● Entries provided
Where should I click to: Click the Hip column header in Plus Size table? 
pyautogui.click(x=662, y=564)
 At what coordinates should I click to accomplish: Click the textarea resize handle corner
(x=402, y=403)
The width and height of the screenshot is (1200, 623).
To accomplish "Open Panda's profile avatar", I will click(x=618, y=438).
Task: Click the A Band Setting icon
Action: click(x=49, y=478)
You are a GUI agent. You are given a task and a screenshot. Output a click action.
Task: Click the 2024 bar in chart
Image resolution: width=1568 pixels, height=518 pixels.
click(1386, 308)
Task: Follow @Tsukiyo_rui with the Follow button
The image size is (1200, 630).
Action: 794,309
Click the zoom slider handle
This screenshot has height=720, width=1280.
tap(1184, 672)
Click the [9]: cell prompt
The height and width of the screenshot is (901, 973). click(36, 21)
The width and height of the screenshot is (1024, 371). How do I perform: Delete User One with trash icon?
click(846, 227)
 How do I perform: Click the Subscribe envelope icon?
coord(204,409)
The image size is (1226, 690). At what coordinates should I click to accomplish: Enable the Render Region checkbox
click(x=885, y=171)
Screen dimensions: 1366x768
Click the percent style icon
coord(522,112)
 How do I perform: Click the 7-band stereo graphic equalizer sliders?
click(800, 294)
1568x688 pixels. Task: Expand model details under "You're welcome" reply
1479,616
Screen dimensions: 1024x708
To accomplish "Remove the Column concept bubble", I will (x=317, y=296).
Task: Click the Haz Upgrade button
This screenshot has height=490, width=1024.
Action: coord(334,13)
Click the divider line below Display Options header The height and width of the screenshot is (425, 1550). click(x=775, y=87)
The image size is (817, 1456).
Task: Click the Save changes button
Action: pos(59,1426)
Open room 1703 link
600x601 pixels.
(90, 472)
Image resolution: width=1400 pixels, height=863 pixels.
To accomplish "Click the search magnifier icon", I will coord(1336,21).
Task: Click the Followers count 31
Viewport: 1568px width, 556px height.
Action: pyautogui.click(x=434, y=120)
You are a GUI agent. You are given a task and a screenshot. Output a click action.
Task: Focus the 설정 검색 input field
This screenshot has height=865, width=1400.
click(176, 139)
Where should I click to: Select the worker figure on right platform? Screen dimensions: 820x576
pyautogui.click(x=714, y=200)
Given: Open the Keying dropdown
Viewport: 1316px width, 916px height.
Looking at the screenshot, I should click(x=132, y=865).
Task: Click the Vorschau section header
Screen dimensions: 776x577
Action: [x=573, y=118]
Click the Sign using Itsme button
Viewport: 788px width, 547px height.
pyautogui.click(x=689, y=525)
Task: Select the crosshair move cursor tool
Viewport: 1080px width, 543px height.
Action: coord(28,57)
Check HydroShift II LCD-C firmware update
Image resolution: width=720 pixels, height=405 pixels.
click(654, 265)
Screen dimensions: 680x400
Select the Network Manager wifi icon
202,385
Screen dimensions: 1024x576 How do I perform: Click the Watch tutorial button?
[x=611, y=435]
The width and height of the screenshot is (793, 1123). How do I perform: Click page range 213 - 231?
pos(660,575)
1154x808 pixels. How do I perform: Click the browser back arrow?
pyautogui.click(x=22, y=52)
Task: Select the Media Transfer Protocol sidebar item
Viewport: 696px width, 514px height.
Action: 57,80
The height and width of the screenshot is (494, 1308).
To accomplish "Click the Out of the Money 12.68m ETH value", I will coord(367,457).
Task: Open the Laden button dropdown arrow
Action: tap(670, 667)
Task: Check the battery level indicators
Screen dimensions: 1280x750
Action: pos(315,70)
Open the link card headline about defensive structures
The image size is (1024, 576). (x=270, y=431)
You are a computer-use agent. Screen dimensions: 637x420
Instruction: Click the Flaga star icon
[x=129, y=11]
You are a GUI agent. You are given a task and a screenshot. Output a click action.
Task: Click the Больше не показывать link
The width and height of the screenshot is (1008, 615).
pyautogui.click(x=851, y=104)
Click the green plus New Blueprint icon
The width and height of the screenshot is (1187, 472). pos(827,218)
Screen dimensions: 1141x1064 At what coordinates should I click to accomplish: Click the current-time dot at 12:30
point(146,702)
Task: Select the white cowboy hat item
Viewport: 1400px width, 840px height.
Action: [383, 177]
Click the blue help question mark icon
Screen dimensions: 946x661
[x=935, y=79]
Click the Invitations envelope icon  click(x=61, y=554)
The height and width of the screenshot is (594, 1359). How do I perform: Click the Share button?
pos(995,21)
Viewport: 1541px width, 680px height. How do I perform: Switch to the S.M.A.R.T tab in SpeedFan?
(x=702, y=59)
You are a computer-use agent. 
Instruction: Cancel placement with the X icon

● Task details
Using the entries above, extract exactly the span from the line with "Screen dimensions: 1024x576" to the line with "The height and width of the screenshot is (494, 1308).", both lines included; leave out everything else.

● Solution below
Screen dimensions: 1024x576 How do I perform: Click the Watch tutorial button?
[x=611, y=435]
The width and height of the screenshot is (793, 1123). How do I perform: Click page range 213 - 231?
pos(660,575)
1154x808 pixels. How do I perform: Click the browser back arrow?
pyautogui.click(x=22, y=52)
Task: Select the Media Transfer Protocol sidebar item
Viewport: 696px width, 514px height.
Action: 57,80
The height and width of the screenshot is (494, 1308).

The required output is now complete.